• _Data_
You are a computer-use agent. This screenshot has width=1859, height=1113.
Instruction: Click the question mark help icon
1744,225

==

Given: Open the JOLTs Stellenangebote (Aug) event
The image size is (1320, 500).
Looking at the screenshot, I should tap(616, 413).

* * *

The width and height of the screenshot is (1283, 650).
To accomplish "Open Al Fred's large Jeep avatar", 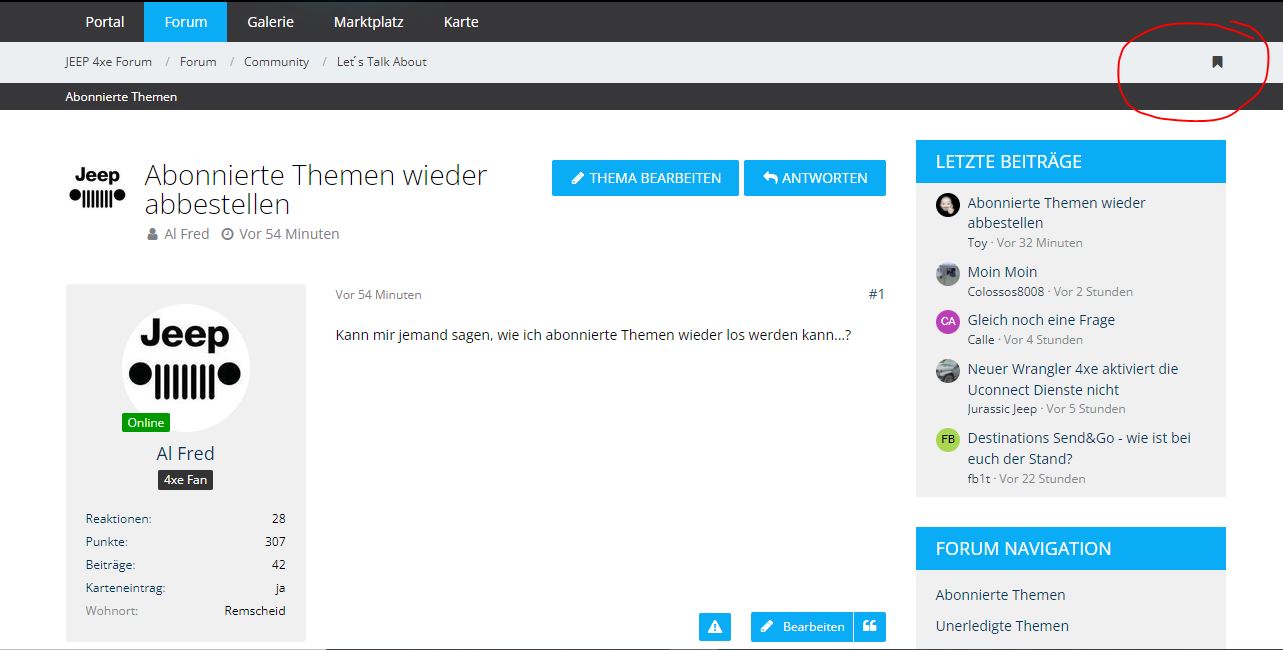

• _Exercise description_
In the listing above, find each line with the word "width" and copy it.

• _Answer to the problem_
You are a computer-use agent. This screenshot has width=1859, height=1113.
The width and height of the screenshot is (1283, 650).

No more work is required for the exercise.